“Tanrı’nın ilk yarattığı şey yolculuktu, ardından kuşku geldi ve sonra da nostalji.”
Ulysses’ Gaze
Sinemayı sanat mertebesine yükseltenlerden usta yönetmen Theo Angelopoulos saçma sapan bir trafik kazasında hayatını kaybetti. Başta ailesine, filmlerinin sadık yol arkadaşı Eleni Karaindrou’ya ve uzun planlarına meftun tutkunlarına başsağlığı diliyorum. Dinince dinlensin, toprağı bol olsun.

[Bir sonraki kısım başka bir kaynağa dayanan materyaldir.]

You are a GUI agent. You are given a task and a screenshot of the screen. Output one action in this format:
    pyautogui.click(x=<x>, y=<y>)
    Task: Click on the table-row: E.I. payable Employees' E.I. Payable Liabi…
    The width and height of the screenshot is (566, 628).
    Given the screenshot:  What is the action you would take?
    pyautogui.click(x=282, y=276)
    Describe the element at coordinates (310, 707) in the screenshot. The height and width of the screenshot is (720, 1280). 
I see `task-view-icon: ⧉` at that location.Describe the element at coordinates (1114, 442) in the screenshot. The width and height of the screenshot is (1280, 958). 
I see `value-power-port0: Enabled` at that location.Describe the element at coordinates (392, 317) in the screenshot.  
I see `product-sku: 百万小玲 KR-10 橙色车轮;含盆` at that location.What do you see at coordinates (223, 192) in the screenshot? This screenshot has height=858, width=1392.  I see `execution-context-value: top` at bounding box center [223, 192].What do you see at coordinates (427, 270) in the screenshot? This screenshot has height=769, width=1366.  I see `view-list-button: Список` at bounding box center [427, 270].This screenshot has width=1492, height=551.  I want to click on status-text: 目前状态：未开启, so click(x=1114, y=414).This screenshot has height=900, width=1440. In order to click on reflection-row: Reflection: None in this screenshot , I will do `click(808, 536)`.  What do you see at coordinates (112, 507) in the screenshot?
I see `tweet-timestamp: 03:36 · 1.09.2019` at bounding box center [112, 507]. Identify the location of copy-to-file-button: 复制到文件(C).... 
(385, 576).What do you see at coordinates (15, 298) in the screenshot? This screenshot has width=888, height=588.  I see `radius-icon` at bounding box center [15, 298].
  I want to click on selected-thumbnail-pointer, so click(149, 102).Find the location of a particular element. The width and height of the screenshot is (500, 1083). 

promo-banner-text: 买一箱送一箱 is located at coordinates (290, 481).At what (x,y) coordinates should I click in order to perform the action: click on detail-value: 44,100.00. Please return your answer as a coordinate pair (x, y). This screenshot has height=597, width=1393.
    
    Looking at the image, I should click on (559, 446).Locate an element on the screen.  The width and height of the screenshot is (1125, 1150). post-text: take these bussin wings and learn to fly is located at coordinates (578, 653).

Unutulmaz filmlere imza attı. “Yolculuk” temasıyla temas etti ruhlarımıza. Şimdi, nerede okudum hatırlamıyorum, şöyle bir sözdü hafızam bana oyun oynamıyorsa: Şiirsel lafazanlıklardan hiç hoşlanmam. Cezmi Ersözümtırak “hisli duygular”a kayma ihtimalim çok fazla. Ne de olsa üzgünüm. Büyük bir sinema dâhisini kaybettik.
Diyeceğim şu: Onun filmlerini elde patlamış mısır ve meşrubat eşliğinde seyredemezsiniz. Hollywood sinemasının delicesine bir kurguyla, akla hayale gelmedik görsel efektlerle ambalajlayıp 2 ve 3 boyutlu olarak piyasaya sürdüğü filmlerle tütsülenmiş beyinlere Theo Angelopoulos filmleri birkaç numara büyük geldiği gibi, Nuri Bilge Ceylan’a da münasip görülen “sanat filmi” payesiyle onurlandırılıverir.
“Ulises’in Bakışı” yerine, hatalı bir çeviriyle “Ulis’in Bakışı” olarak sinemalarımızda da yer bulan bu
filmdeki o ünlü Lenin heykelinin gemiye nakli ve heykelin yatık bir halde gemide yol alışı… Metaforik bu plan ve büyük “theme score” ustası Eleni Karaindrolu’nun müzikleri enfes bir görsel-sessel şölendir. Hangi birini saymalı! “Landscape in the Mist”, “Voyage to Cythera”, “The Suspended Step of the Stork”, “Dust of Time”, “The Bee Keeper” (Eleni Karaindrou’nun, Jan Garbarek’i yanına aldığını öğrendiğimde koşarcasına gitmiştim Emek’e), “Eternity and a Day”…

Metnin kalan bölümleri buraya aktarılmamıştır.